Animated Short Films – The Origins of the Axe and Cross (9:52) Features four shorts narrated by Michael Caine. Each one has a different animator and composer that gives a little insight into the Axe and Cross. They are only about two and a half minutes long, but they don’t add much of anything to the story. If you are one that likes animation then you may want to watch just to see a couple different animated takes on the characters.
Sizzle Reel (1:36) Just a short video of highlights with the cover of Paint It Black that was over the end credits.
Commentary with Breck Eisner: I listened to about 35 minutes. Eisner provides a lot of information about the film. He goes over the different aspects of where they shot and how much was practical vs digital. He also talks about why and how he got actors Michael Caine and Elijah Wood on board. I am not normally one for commentaries but what Eisner talked about was very informative and will certainly be interesting to those wanting to know more about the film or production in general.
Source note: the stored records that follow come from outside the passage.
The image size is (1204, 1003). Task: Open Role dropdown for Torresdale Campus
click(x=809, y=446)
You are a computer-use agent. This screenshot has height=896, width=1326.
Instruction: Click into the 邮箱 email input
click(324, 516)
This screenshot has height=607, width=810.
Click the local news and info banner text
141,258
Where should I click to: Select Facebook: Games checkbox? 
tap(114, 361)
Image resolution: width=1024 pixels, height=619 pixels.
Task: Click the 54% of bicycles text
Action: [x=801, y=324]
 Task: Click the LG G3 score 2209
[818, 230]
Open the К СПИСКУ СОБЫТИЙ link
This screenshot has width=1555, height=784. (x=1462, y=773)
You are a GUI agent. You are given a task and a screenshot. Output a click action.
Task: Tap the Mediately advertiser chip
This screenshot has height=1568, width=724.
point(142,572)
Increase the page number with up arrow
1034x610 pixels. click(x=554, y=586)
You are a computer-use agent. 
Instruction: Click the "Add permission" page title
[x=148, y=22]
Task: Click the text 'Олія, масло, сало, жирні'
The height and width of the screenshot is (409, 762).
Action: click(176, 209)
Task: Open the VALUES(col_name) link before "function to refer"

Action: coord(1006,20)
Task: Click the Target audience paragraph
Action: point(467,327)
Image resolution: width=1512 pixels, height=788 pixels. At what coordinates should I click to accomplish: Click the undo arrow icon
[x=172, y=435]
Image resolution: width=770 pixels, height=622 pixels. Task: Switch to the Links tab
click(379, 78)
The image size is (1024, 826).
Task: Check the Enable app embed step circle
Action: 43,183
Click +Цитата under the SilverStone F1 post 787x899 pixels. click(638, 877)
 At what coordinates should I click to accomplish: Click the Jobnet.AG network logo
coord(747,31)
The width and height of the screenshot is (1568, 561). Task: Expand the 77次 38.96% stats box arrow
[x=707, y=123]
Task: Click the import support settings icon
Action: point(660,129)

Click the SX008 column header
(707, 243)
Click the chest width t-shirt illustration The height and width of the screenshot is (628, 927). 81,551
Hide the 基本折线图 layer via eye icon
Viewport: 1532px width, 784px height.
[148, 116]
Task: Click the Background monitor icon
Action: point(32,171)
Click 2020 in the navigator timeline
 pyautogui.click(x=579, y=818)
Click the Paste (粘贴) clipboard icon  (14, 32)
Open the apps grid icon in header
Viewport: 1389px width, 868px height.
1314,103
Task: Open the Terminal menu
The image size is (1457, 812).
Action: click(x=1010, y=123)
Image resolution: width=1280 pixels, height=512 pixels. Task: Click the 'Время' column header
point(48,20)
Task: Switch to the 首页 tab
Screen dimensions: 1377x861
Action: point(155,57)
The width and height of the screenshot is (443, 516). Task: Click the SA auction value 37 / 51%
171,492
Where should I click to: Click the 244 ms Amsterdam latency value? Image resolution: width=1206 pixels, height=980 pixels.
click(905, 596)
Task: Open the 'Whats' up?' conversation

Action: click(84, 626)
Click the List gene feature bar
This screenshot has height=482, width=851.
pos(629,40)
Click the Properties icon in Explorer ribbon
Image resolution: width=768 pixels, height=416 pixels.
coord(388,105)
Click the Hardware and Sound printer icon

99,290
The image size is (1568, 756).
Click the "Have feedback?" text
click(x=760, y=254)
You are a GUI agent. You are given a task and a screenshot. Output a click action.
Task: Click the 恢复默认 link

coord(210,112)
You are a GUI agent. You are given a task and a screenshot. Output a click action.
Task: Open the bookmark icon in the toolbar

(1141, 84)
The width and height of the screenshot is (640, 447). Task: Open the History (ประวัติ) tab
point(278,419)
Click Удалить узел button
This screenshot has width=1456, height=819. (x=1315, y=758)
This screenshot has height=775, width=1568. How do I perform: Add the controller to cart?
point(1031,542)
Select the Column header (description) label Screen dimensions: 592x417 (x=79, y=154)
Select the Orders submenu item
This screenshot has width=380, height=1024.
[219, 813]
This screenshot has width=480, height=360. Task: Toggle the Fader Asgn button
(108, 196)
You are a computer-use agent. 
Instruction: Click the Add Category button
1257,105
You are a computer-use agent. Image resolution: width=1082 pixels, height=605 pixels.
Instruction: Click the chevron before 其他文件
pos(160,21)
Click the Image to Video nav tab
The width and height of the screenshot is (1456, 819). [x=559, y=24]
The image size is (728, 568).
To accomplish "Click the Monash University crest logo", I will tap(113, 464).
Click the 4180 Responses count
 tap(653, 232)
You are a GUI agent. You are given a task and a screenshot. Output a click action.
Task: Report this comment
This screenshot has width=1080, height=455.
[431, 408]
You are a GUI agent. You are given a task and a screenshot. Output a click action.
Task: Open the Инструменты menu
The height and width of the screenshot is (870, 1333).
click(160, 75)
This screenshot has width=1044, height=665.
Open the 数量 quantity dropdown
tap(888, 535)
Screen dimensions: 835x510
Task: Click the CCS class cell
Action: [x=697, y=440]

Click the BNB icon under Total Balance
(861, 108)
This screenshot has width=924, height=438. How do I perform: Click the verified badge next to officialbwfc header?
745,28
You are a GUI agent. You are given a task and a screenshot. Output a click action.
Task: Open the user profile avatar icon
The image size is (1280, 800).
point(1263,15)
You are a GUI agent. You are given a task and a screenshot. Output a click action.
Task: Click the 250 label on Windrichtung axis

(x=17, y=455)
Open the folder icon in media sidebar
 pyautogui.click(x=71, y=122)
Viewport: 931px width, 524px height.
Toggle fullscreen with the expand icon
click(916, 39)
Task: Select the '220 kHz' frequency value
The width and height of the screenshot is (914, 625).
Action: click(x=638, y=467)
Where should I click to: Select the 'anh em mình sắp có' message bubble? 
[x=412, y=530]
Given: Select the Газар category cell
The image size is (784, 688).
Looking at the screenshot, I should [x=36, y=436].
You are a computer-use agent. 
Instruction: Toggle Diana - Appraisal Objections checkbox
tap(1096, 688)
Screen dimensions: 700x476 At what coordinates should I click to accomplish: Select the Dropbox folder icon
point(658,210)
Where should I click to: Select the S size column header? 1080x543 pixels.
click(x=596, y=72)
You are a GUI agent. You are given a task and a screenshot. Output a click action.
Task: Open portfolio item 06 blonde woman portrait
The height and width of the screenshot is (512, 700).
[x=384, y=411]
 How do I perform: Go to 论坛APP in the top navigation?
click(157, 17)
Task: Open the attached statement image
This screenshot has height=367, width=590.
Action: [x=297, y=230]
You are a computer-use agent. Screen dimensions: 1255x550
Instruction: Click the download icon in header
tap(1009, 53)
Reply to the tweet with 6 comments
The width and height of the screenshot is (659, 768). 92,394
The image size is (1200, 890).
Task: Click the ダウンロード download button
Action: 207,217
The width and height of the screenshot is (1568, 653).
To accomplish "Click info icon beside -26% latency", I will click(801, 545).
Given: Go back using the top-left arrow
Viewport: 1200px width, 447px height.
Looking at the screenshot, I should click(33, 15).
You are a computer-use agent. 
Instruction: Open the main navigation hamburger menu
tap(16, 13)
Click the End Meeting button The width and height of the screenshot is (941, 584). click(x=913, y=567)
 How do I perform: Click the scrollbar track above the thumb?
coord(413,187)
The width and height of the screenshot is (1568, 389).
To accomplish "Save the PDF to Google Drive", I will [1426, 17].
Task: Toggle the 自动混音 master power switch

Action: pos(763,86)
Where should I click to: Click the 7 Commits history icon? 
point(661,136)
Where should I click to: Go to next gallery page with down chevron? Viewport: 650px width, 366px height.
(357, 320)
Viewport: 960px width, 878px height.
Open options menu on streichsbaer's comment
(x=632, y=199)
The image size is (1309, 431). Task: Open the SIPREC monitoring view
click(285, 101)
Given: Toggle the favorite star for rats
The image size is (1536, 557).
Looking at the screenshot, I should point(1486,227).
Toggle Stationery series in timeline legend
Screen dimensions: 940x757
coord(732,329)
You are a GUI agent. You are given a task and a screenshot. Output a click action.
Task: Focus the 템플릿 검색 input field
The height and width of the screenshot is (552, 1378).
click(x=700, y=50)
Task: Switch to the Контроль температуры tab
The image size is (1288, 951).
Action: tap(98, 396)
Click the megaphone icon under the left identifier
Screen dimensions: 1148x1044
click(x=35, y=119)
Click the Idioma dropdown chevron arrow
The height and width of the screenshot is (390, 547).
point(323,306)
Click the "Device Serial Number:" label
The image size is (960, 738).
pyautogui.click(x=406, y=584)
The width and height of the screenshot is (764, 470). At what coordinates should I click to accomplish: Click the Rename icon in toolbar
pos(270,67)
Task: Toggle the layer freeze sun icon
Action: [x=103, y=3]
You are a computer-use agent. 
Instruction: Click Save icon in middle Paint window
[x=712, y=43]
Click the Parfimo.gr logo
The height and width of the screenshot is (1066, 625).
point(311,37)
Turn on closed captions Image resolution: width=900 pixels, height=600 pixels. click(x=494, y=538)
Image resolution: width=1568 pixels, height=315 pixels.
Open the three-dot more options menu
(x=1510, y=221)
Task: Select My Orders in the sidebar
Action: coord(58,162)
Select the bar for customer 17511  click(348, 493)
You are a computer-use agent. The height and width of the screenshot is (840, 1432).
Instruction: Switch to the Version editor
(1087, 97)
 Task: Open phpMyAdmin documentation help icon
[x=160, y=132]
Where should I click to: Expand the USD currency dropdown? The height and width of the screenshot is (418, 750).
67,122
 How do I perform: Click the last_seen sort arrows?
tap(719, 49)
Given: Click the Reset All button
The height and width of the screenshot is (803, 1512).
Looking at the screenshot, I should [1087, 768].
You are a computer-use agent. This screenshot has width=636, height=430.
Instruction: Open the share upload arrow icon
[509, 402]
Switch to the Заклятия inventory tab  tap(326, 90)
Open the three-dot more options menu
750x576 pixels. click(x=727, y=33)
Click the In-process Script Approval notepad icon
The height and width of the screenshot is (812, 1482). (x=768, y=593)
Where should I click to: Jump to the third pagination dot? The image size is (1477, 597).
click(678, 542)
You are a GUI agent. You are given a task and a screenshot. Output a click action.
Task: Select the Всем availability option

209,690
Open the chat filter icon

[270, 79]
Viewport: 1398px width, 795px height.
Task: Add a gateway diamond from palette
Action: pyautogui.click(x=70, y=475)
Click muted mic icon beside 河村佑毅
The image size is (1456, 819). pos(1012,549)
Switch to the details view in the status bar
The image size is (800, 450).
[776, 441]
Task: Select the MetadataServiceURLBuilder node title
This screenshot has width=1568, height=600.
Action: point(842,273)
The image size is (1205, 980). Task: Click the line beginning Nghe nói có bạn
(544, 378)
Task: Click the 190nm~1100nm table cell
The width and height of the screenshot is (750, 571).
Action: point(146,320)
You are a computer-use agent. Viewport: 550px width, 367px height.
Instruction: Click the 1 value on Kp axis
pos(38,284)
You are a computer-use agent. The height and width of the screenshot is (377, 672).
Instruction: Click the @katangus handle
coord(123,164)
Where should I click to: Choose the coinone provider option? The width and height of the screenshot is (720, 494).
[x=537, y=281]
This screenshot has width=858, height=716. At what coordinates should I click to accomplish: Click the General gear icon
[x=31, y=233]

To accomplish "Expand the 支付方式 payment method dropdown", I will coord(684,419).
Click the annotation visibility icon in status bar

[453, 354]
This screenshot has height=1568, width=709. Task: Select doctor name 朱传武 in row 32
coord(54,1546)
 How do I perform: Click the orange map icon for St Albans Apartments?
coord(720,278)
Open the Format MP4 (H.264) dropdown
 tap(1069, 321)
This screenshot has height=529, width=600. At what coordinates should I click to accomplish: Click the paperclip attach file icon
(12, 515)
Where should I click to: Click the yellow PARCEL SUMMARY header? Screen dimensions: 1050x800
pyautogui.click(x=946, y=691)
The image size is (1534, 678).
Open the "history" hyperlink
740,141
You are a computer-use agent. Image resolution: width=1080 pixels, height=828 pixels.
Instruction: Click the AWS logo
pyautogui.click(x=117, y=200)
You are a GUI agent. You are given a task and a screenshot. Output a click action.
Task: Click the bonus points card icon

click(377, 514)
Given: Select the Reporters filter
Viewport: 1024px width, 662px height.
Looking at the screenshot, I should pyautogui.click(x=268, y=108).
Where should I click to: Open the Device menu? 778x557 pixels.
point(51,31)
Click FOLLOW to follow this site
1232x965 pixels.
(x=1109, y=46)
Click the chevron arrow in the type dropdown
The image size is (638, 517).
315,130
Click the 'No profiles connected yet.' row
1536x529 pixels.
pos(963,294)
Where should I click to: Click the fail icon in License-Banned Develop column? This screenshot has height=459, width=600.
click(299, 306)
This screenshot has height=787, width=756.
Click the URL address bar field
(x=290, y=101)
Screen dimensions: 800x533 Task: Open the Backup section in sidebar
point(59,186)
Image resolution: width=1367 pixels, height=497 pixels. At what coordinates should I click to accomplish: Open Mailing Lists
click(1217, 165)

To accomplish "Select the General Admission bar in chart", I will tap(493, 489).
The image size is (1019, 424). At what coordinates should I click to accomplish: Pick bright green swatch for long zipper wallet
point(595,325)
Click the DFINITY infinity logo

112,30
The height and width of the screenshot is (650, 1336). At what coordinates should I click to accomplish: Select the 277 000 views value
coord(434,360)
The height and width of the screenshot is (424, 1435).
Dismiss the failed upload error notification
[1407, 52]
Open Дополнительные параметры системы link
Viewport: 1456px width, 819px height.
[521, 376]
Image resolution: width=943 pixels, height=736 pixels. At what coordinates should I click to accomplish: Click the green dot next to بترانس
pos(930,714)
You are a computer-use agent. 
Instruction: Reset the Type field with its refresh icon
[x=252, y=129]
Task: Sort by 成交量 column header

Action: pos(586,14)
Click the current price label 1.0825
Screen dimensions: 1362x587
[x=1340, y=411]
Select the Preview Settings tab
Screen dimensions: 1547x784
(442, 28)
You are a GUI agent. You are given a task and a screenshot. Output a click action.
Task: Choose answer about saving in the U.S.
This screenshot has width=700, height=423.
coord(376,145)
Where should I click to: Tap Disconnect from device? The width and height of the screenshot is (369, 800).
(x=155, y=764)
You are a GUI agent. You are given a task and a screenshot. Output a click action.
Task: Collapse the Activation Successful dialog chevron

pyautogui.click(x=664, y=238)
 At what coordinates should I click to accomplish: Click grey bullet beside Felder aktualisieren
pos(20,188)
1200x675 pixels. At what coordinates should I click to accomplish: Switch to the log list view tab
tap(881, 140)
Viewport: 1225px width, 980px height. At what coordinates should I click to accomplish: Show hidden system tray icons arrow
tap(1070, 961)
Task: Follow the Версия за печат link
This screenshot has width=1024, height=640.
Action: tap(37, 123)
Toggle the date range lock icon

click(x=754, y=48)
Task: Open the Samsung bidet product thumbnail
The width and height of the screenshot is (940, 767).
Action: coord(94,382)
Deleted Scenes (5:42) Two scenes in which only the first is worth watching and adds to the story. It shows Belial at Chloe’s bar before Kaulder shows up.
- Gods of Egypt
- John Wick
- Hunger Games: Mockingjay Part 2
- UV Code
- iTunes Code
- Disc Art
- Aspect ratio: 2.40:1
- English DTS:X
- English 2.0 DTS
- Spanish 5.1 DTS
- English Descriptive Audio (For the visually impaired)
- English DTS Headphone X
- English SDH
Runtime 106 Mins
To me The Last Witch Hunter is an average film story wise and I think most scores reflect that. What isn’t innately inherent is the intricacies interwoven inside itself. There is a nice bit of world building and mythology started. This could easily be turned into something great in the future, unfortunately the mixed reviews may preclude that however. What you do get with this Blu-ray is a good popcorn movie for someone that likes the fantasy genre. The picture and audio quality are superb and even though we are late in the Blu-ray cycle to be talking about reference quality stuff, this could certainly fit the bill for those considering a purchase. I ordered this Steelbook on release for $19.99 from Best Buy and it has since gone up. The Steel itself is really good looking, it’s very glossy. I’m not the biggest Steelbook fan so I won’t give a price recommendation like I normally do as it seems that value can vary from collector to collector. The regular version is also available at Amazon and I have seen it as low as $15 which I would easily jump on if you have interest. We also can’t forget about the 4K version either; this movie looked so great in Blu-ray that I am really looking forward to when I can be able to upgrade my setup and can’t wait to see how these films will look with full HDR.